Morgan gave Cleveland five solid innings, with six strikeouts, a walk, and three earned runs. That’s more than they’ve gotten out of a lot of starters this season, and he was able to prove yet again there is something to his methodical combination of a fastball that hovers around 90 mph and a changeup with enough movement to keep hitters off balance — at least once, anyway. His real jump will come when he develops a slider or curveball that can fool major-league hitters and can be used beyond the second inning.
Phil Maton provided an excellent inning of work, with a double and a walk as his only blemishes to go along with a pair of strikeouts and a flyout. Bryan Shaw had (ahem) a slightly more difficult time getting through the seventh, but with the bases loaded and one out, he managed to work out of it by striking out Mitch Moreland and Sean Murphy in back-to-back at-bats.
Overall, yes, the fault of this game lands at the feet of Emmanuel Clase first. If he had any kind of deception on a 100 mph cutter, maybe Jed Lowrie would have walked off the field with his head down instead of rounding the bases in celebration. But Cleveland’s offense also blew multiple chances to score — again.
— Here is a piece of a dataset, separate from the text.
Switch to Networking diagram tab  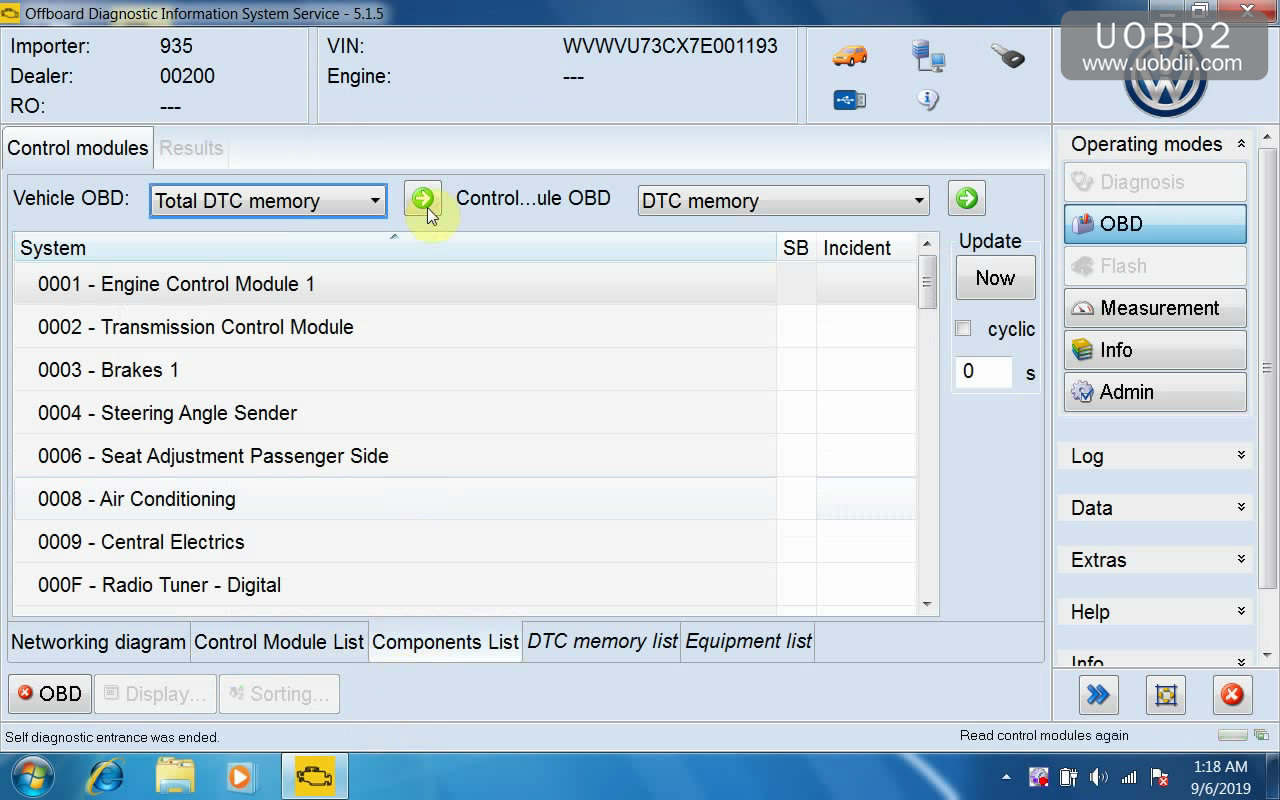coord(98,642)
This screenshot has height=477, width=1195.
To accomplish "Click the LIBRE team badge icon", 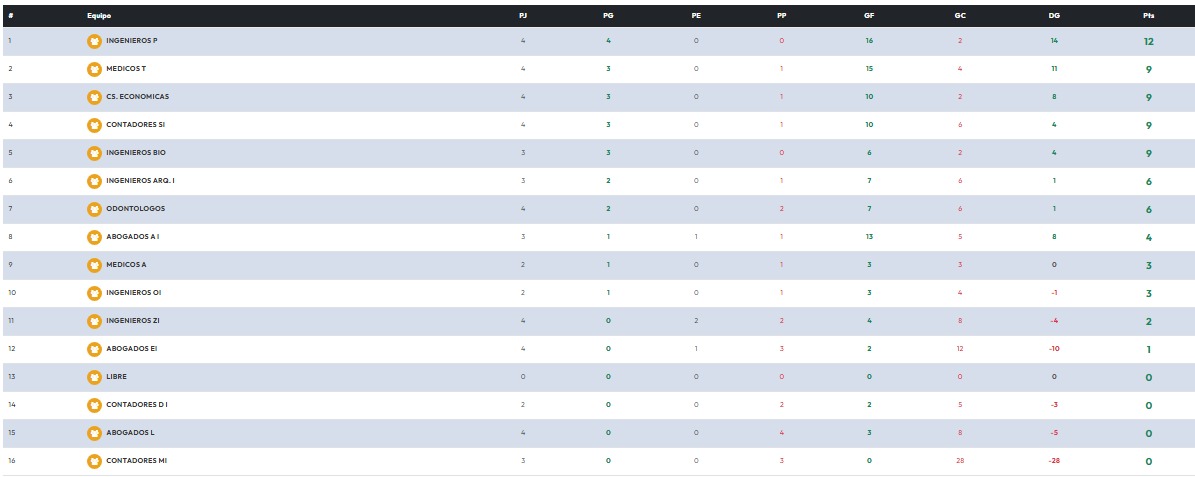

One of them was because Elvis Andrus made a phenomenal diving catch to double up a running Bradley Zimmer in the third inning. You could make an argument that Zimmer should have stopped instead of trying to run when Cesar Hernandez’s ill-fated line drive was hit near the shortstop. But he didn't, and he was thrown out instead of coming around the score on Amed Rosario's double a batter later. Another costly running error in a long list of them this season for Cleveland.
Then there is José Ramírez ending that third inning by blistering a ball ... straight into the ground.
Or Franmil Reyes leading off the second inning with a rocket ... hit straight to the first baseman.
I think it’s also worth noting that pitching James Karinchak against the bottom of the A’s lineup (Seth Brown, Tony Kemp, and Ramon Laureano), then throwing Emmanuel Clase out there to face down Elvis Andrus, Matt Olson, and Jed Lowrie was a poor decision on Terry Francona’s part. Tito claims there are no set closer roles (Karinchak even has nine saves this season), but pairing the worse of the two relievers with the better part of the lineup makes it look like the role are more set in stone than they probably should be. This should have been an easy decision to have Clase pitch the eighth and Karinchak pitch the ninth.
Maybe it would have been a good confidence booster for Clase if he pitched a clean inning in his first appearance of the second half, but the alternative is what happened tonight. He looked bad, and now he probably feels bad. I feel bad. You feel bad. We all feel bad for ice cream.
It’s 1 a.m.
Anyway, I’m glad baseball is back from the All-Star break, but I guess I had hoped Cleveland’s fortunes would change with a fresh wind behind them. It clearly hasn’t. Not yet, anyway.